== Text segment ==
= Beginning of Section =
I’ve always had a problem with definitions. That’s why I like having a non-specific degree. I feel non-specific myself in many ways. Okay, so I’m clearly a woman and a mother and a wife… But having been born in a tiny flat in Hull in Yorkshire, spent 8 years living in the black country in The West Midlands, and 33 years living in Devon, I’m not clearly a Northerner or a Southerner; I’m just British. Having parents from different areas of the country and different backgrounds means I don’t feel of any particular class. There are teachers, miners, farmers, shop-keepers in my family – and my father was adopted. So there’s a feeling I wasn’t born into anything in particular. Being environmentally conscious and concerned more about our individual actions on each other I feel I don’t have a particularly definable political belief. I am just more left than right wing. I know what it is like to not know where your next meal is coming from and be so skinny I was accused of being anorexic. I know what it is like to have so much food that it gets wasted. I know what it is like to belong and be surrounded by people, I know what it is like to feel like a lonely outsider. I’ve seen the diversity, and sometimes nasty attitudes, within big towns and cities and the apathy and unimaginativeness of small communities.

I don’t like elitism, snobbery, inverted snobbery. Divisions, winners, losers. Labels, badges, badges of success. Status symbols. I don’t like the bitterness that can come from a feeling of difference or unfairness.

I am currently studying twentieth century literature, and if I pass that, I will have a BA Hons, sometime next year. I am pleased to mark my achievements but even more pleased about what I have gained from them. The workings of other writers’ minds and the way critics perceive them are very interesting and useful to me.

I’m just Rachel that writes and learns and lives in Devon and who likes to drink red wine, worries a lot, and loves music. I watch crap on TV, I watch interesting programmes on TV. I listen to Vivaldi, I listen to Stevie Wonder, I listen to Jeff Buckley, Dolly Parton, Oasis, Bach, The Detroit Spinners, Queen, Nina Simone, Mozart. I play the flute and the piano badly, I love singing and the feeling it gives me in my chest; if I could, I would play electric guitar. I’ve always quite fancied playing the drums. Too far? Yes, I think so.
I like to make up stories for people to enjoy and hopefully to make them think. And I now like to take photos too. I hope I never stop learning stuff. Growing is fun.

Rachel Carter BA Yeah, whatever! 😉

3 Comments Post a comment
  1. Peter Spenser #

    You are, and have been since I started following your posts, too denigrating of yourself and your work. You are a wonderful writer, you obviously have fun with your photos, and now you have made a major accomplishment in your life, one that most people don’t. It’s not “Yeah, whatever!” It’s Rachel Carter, B.A. Be happy for yourself. We are happy for you.


  2. Huge congrats Rachel and enjoy Twentieth Century Lit. I loved it.


  3. What a huge accomplishment! You wear alot of hats and, you look good in all of them. And, you
    are setting such a good example for your children to follow.
= End of Section =
== Exercise tasks ==
**A)** Which occupations does the post say are found in Rachel's family?
**B)** How would you sum up the post in two sentences?
**C)** Set down the part of the post that begins at the words "Rachel Carter BA" and stops after "happy for you.", word for word.

== Source material ==
= Beginning of Section =
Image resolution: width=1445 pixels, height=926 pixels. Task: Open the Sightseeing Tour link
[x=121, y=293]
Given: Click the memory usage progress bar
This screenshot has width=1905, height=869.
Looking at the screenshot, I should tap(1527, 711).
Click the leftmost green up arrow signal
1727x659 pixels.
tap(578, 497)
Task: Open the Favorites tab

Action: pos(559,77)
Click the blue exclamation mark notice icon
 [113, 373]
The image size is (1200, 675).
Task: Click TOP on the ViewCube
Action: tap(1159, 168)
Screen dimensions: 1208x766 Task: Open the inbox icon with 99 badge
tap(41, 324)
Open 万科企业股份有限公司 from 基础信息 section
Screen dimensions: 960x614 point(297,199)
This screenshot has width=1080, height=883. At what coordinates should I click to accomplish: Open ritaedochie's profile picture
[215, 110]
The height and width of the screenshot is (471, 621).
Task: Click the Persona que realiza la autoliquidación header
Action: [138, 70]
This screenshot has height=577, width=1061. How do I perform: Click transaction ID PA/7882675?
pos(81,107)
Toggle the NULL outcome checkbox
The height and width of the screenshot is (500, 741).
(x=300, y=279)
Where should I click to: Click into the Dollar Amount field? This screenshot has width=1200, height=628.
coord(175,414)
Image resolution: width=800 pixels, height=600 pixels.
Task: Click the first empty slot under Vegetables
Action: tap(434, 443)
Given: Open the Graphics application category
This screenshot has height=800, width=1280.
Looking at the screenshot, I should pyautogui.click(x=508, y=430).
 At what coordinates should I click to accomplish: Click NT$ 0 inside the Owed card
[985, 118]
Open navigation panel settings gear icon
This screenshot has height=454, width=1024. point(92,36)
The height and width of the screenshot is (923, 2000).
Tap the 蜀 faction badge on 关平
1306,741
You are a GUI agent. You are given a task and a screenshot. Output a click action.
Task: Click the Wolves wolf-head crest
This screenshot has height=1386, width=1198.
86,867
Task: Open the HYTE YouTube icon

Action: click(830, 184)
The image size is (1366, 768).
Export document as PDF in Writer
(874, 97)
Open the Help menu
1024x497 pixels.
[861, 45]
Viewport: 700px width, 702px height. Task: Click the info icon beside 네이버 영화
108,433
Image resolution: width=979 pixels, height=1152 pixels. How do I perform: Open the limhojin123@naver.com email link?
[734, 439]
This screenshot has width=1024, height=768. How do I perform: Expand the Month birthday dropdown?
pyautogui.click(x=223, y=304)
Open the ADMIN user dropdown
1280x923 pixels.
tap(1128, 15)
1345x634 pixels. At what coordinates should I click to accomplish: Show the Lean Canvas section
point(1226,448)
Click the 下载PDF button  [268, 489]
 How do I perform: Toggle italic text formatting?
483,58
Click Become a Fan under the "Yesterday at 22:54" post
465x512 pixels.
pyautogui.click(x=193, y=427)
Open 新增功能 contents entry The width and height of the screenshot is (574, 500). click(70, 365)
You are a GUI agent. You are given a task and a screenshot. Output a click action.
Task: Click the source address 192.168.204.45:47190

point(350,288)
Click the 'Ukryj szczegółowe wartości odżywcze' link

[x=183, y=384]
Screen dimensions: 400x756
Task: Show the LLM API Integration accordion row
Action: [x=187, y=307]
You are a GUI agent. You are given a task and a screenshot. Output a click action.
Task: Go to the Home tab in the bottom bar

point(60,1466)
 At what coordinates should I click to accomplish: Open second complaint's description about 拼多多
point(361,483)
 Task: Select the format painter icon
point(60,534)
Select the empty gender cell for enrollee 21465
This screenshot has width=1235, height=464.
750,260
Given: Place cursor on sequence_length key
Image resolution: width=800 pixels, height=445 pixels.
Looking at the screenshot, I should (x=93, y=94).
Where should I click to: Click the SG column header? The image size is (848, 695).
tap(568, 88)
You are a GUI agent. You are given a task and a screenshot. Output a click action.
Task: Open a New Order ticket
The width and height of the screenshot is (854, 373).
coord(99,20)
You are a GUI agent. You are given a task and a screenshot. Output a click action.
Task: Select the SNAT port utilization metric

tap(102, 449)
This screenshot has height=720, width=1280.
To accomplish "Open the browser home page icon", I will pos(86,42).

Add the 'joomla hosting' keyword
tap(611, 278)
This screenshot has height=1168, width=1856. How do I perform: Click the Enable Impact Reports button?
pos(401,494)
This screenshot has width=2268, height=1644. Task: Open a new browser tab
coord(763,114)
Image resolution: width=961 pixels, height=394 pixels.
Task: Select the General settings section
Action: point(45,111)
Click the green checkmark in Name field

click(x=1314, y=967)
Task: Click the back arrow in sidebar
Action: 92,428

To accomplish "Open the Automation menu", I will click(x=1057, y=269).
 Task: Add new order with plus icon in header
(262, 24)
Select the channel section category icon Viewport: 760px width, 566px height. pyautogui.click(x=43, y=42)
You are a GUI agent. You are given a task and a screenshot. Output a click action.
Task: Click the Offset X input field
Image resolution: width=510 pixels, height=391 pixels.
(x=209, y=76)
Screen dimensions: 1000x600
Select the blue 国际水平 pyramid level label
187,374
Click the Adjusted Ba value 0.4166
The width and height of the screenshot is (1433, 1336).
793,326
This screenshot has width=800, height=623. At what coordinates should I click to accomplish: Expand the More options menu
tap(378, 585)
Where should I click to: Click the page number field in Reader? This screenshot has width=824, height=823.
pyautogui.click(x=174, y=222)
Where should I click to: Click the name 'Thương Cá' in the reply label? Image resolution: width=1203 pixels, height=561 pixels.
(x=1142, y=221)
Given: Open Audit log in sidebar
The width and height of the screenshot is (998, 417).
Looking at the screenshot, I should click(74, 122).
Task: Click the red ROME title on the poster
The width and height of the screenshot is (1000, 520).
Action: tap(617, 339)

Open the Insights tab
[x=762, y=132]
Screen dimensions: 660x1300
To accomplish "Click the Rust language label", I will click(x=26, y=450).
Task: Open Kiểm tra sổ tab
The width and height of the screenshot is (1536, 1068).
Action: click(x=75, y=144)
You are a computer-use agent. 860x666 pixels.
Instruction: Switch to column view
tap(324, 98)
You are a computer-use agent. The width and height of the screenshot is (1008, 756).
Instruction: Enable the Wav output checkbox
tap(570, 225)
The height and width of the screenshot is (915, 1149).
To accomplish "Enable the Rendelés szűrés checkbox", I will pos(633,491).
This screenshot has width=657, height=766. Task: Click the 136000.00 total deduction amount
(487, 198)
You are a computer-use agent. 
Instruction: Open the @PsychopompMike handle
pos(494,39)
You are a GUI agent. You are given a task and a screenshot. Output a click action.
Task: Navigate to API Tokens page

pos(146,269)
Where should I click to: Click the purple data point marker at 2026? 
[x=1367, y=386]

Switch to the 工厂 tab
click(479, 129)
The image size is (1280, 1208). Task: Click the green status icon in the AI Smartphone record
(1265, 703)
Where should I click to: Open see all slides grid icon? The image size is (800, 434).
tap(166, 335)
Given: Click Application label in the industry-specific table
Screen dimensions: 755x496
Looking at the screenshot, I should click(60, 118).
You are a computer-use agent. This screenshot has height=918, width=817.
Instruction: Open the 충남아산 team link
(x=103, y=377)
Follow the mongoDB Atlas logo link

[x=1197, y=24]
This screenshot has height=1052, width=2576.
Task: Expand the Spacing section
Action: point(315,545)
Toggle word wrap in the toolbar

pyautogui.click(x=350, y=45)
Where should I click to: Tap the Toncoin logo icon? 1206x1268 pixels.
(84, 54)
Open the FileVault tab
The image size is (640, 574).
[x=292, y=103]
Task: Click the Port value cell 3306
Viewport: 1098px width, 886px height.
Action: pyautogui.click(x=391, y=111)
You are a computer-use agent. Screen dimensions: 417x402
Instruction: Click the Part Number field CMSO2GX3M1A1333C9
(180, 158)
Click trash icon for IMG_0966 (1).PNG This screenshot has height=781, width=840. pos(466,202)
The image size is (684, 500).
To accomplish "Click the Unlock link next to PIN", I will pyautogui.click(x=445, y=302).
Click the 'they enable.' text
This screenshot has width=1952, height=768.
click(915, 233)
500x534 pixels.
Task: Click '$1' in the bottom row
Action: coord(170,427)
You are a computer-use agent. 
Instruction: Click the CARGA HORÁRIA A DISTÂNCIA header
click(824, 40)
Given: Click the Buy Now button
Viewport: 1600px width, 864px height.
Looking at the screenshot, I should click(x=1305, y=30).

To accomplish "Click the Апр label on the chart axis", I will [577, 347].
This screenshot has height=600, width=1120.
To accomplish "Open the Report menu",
= End of Section =
== Solved problems ==
**A)** Teachers, miners, farmers, and shop-keepers.

**B)** Rachel says she doesn't fit neat definitions of region, class, or politics, dislikes labels and divisions, and will have a BA Hons next year if she passes her twentieth century literature course. She describes her wide-ranging tastes in TV and music, her love of making up stories, taking photos, and learning, and commenters congratulate her on her accomplishment.

**C)**
Rachel Carter BA Yeah, whatever! 😉

3 Comments Post a comment
  1. Peter Spenser #

    You are, and have been since I started following your posts, too denigrating of yourself and your work. You are a wonderful writer, you obviously have fun with your photos, and now you have made a major accomplishment in your life, one that most people don’t. It’s not “Yeah, whatever!” It’s Rachel Carter, B.A. Be happy for yourself. We are happy for you.